One of the discharges of electricity which we happened to observe during the shower was perhaps that one which fell upon the grist-mill. Amid the floods of descending rain, it looked like falling sparks of lire. It was about 600 or 700 yards from where we sat, and the sound of the thunder was more like that of the rocket than that which usually accompanies electrical discharges. In fact, the cloud probably passed through the village rather than over it; and the discharges were necessarily short, close, and without prolonged reverberations, such as may occur when the stroke is high, partly in dry air, and several miles in length, the sound from which must reach the ear at different intervals of time, thus producing a continuous rolling noise.
We are here reminded of another thunder-shower, of peculiar features, which occurred in Brattleboro in November, 1860. It was on the day of the first election of Mr. Lincoln to the presidency. A pinetree was rent into fragments by it, and a passer-by, a voter, on seeing the extraordinary havoc that had been made, the white, shining splinters lying scattered over the ground, in all sizes, from the smallest sliver up to strips long enough for rails, exclaimed in great excitement: "The thing is all up now; for the old 'Rail-Splitter' is around at his work!" Even thunder-showers are wrested by some men into a political significance!

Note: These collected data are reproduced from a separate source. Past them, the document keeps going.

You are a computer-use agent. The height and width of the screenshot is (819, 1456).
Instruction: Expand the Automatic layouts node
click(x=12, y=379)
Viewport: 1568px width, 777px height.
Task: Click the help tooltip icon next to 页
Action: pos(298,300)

The circumstances of the case, however, would appear to have been these: A dense cloud, borne upon a low southwest surface-current of wind, was passing across the deep valley of the West River, half a mile or so from its mouth, when it was probably struck by a cool, dry mountain-breeze flowing down the valley. This breeze imparted new electricity to the cloud, which, being thus overcharged, gave out its surplus in a sudden shock, which took effect upon, a group of pines. Every drop of water of which the cloud was composed we may regard as a small Leyden jar, as it were, the united force of which proved sufficient to rend in pieces one of the pines in an instant of time. The tree was some seventy feet in height, two feet in diameter, and stood, not on the heights immediately under the cloud, but low down, within a few paces of the river. It was broken square off twenty or thirty feet from the top; and this top fell straight down and stood leaning against the shattered stump, showing that the trunk had been rent asunder so suddenly as to occasion no obstruction to its fall! There were but two discharges of electricity from this cloud; and soon afterward the weather cleared up from the northwest.